1

I have a task like this:

namespace :company do
  task :update, [:code] => :environment do |t, args|
    company = Company.find_or_create_by(code: args[:code])
    company.update_from_local_data
  end
end

And this is the Company class.

class Company < ActiveRecord::Base
  has_many :items
  def update_from_local_data
    data = YAML.load(File.read(ENV['COMPANY_DATA_FILE']))
    update_items(data)
  end
  def update_items(item_array)
    item_array.each do |value|
      item = items.find_or_initialize_by(name: value[:name])
      item.update_attributes(value)
    end
  end
end

I confirmed that there is a lot of SELECT SQL query for this code.

In controller I can handle with it, but how can I use eager loading from rake task?

Edit

Thanks for Uri's comments I see how to improve performance for save several data to Database, but I still have problem how to call find_or_initialize_by for several items.

I found :on_duplicate_key_update option for ActiveRecord.import, but it can be used only with MySQL while I'm using PostgreSQL.

Edit 2

To explain what is the problem I created a example project.

This is a result of Company#update_from_local_data. I don't want SELECT query for every Items.

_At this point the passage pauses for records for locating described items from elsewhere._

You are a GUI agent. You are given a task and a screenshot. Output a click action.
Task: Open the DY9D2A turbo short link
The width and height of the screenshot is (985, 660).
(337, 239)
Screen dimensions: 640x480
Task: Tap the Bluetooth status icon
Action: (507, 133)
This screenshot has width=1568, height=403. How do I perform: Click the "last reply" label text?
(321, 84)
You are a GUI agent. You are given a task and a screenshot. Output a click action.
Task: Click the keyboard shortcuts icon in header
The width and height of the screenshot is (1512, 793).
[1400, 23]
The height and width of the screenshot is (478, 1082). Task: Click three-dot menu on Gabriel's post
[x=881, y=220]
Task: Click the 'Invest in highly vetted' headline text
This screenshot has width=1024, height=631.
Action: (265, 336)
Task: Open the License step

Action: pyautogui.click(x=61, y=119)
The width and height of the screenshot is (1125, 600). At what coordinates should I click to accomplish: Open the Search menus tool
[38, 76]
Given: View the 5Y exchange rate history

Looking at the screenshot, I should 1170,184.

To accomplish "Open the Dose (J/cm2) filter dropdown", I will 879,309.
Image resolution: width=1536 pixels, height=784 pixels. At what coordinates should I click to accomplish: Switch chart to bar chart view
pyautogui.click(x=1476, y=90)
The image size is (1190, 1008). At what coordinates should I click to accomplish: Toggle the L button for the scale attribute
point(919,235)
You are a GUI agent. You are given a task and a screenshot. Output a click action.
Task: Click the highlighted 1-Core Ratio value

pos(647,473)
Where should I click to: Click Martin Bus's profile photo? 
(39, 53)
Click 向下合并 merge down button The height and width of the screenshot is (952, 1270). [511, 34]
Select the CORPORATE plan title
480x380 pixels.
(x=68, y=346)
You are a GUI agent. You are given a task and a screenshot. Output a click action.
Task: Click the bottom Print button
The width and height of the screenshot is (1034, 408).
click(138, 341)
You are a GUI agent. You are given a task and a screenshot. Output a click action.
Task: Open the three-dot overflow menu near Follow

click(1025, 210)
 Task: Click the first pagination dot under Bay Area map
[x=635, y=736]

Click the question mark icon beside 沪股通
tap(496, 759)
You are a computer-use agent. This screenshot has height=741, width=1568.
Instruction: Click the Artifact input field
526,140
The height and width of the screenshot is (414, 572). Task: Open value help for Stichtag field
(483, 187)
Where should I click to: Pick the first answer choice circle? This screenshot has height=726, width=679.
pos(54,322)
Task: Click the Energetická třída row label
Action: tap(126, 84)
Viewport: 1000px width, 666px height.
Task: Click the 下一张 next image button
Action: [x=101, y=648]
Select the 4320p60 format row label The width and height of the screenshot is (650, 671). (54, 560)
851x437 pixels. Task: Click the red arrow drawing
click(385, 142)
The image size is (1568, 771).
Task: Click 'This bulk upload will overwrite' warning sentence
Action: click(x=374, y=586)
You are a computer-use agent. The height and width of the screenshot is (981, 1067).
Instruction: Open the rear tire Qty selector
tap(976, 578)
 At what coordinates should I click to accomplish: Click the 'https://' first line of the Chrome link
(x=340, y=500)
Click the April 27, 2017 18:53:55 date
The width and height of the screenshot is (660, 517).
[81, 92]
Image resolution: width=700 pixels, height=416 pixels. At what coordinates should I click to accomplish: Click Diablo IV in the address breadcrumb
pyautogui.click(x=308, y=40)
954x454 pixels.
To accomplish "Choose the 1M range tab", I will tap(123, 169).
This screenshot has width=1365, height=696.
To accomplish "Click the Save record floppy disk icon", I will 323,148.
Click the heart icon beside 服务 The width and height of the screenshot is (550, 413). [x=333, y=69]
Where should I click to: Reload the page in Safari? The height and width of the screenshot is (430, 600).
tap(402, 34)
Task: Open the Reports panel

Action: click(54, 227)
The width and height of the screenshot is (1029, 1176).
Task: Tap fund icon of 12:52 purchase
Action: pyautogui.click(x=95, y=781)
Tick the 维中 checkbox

How can I write it more efficiently?

c = Company.first
c.update_from_local_data
  Item Load (0.2ms)  SELECT  "items".* FROM "items"  WHERE "items"."company_id" = ? AND "items"."name" = 'item0' LIMIT 1  [["company_id", 1]]
   (0.1ms)  begin transaction
   (0.0ms)  commit transaction
  Item Load (0.1ms)  SELECT  "items".* FROM "items"  WHERE "items"."company_id" = ? AND "items"."name" = 'item1' LIMIT 1  [["company_id", 1]]
   (0.0ms)  begin transaction
   (0.0ms)  commit transaction
  Item Load (0.1ms)  SELECT  "items".* FROM "items"  WHERE "items"."company_id" = ? AND "items"."name" = 'item2' LIMIT 1  [["company_id", 1]]
   (0.1ms)  begin transaction
   (0.0ms)  commit transaction
  Item Load (0.1ms)  SELECT  "items".* FROM "items"  WHERE "items"."company_id" = ? AND "items"."name" = 'item3' LIMIT 1  [["company_id", 1]]
   (0.0ms)  begin transaction
   (0.0ms)  commit transaction
  Item Load (0.1ms)  SELECT  "items".* FROM "items"  WHERE "items"."company_id" = ? AND "items"."name" = 'item4' LIMIT 1  [["company_id", 1]]
   (0.0ms)  begin transaction
   (0.0ms)  commit transaction
  Item Load (0.1ms)  SELECT  "items".* FROM "items"  WHERE "items"."company_id" = ? AND "items"."name" = 'item5' LIMIT 1  [["company_id", 1]]
   (0.0ms)  begin transaction
   (0.0ms)  commit transaction
  Item Load (0.1ms)  SELECT  "items".* FROM "items"  WHERE "items"."company_id" = ? AND "items"."name" = 'item6' LIMIT 1  [["company_id", 1]]
   (0.0ms)  begin transaction
   (0.0ms)  commit transaction
  Item Load (0.1ms)  SELECT  "items".* FROM "items"  WHERE "items"."company_id" = ? AND "items"."name" = 'item7' LIMIT 1  [["company_id", 1]]
   (0.0ms)  begin transaction
   (0.0ms)  commit transaction
  Item Load (0.1ms)  SELECT  "items".* FROM "items"  WHERE "items"."company_id" = ? AND "items"."name" = 'item8' LIMIT 1  [["company_id", 1]]
   (0.0ms)  begin transaction
   (0.0ms)  commit transaction
  Item Load (0.1ms)  SELECT  "items".* FROM "items"  WHERE "items"."company_id" = ? AND "items"."name" = 'item9' LIMIT 1  [["company_id", 1]]
   (0.0ms)  begin transaction
   (0.0ms)  commit transaction
=> [{:name=>"item0"}, {:name=>"item1"}, {:name=>"item2"}, {:name=>"item3"}, {:name=>"item4"}, {:name=>"item5"}, {:name=>"item6"}, {:name=>"item7"}, {:name=>"item8"}, {:name=>"item9"}]
ironsand
  • 14,329
  • 17
  • 83
  • 176

2 Answers2

2

You said you want to speed up the find_or_initialize_by step.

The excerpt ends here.